Magische Momente im Higashi-Tokorozawa-Park
In der Präfektur Saitama, 20 Minuten westlich von Tokio, liegt der Higashi-Tokorozawa-Park. Auch hier hat das berühmteste Künstlerkollektiv teamLab sich etwas einfallen lassen: die permanente Freiluftinstallation »Resonating Life in the Acorn Forest« verzaubert ganz besonders am Abend, wenn die Objekte, die überall auf dem Gelände des Parks verteilt sind, leuchten und zudem auf Umgebungsgeräusche und Berührungen der Besucher reagieren.
Kinderspielplatz und Glasturm in Hakone
Toshiko MacAdam ist eine japanische Künstlerin, die bunte, netzartige Strukturen aus gehäkeltem und geknotetem Nylon erschafft. Ein stabiler Spaß, der im japanischen Hakone-Open-Air-Museum in Hakone südlich von Tokio besonders die Kinder erfreut, denn die dürfen sich in dem knallbunten Häkelspaß-Spielplatz so richtig austoben. Da möchte man doch glatt wieder im Vorschulalter sein. Aber auch Erwachsene finden jede Menge farbliche Akzente im ersten Open-Air-Kunstmuseum des Landes. Zum Beispiel Gabriel Loires »Symphonic Sculpture«. Wer den Turm des französischen Glasmalers erklimmt, der kann sich an den farbigen Fenstern gar nicht sattsehen.

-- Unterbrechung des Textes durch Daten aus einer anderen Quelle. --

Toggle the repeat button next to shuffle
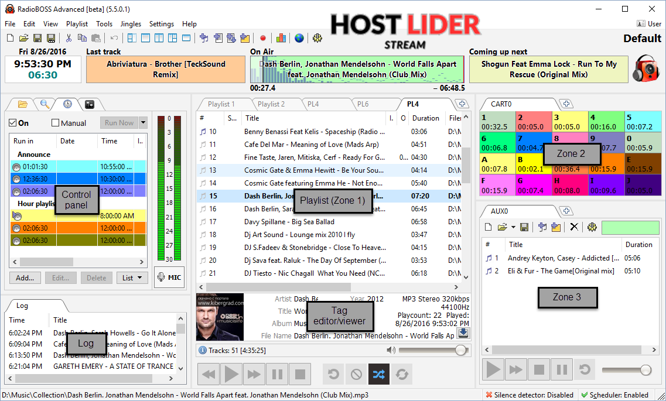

Ab- und Eintauchen in Bordeaux
Spektakuläre Installationen erwarten Kunsthungrige in Les Bassins de Lumières, einer ehemaligen U-Boot-Basis in Bordeaux, die in ein gigantisches Zentrum für digitale Kunst verwandelt wurde. Man begibt sich direkt ins Innere der 360°-projizierten Kunstwerke, die im Halbdunkel auf Rohbeton, Stahl und Wasser wiedergegeben werden. Ob Klimt, Monet, Chagall, Dalí, Hundertwasser, Van Gogh … die Künstler wechseln. Das Gefühl – abgetaucht zu sein in weltbekannte Meisterwerke – fühlt sich ein bisschen so an, als könne man den Künstlern in den Kopf schauen.
Wer es nicht nach Bordeaux schafft, dafür lieber in Paris auf Entdeckungsreise geht, der findet das Atelier des Lumières zwischen Bastille und Nation in einer ehemaligen Gießerei im 11. Arrondissement.
Die größte Kunstgalerie der Welt im Stockholmer Untergrund
Dass Kunst nicht immer nur im Museum stattfindet, wissen wir, seitdem es Streetart gibt und in Freiluftgalerien Skulpturen, bunte Murals und spannende Installationen zu entdecken sind. In Stockholm ist die Kunst in den Untergrund gegangen. Tunnelbana ist die lokale U-Bahn, die in den Granituntergrund der schwedischen Hauptstadt gesprengt werden musste. 100 Stationen gibt es, 95 davon sind künstlerisch bearbeitet, einige sehr farbintensiv. Bloß nicht in der Bahn sitzenbleiben, sondern unbedingt die Zeit nehmen, sich in einer der größten Kunstgalerien der Welt umzusehen. Zug um Zug!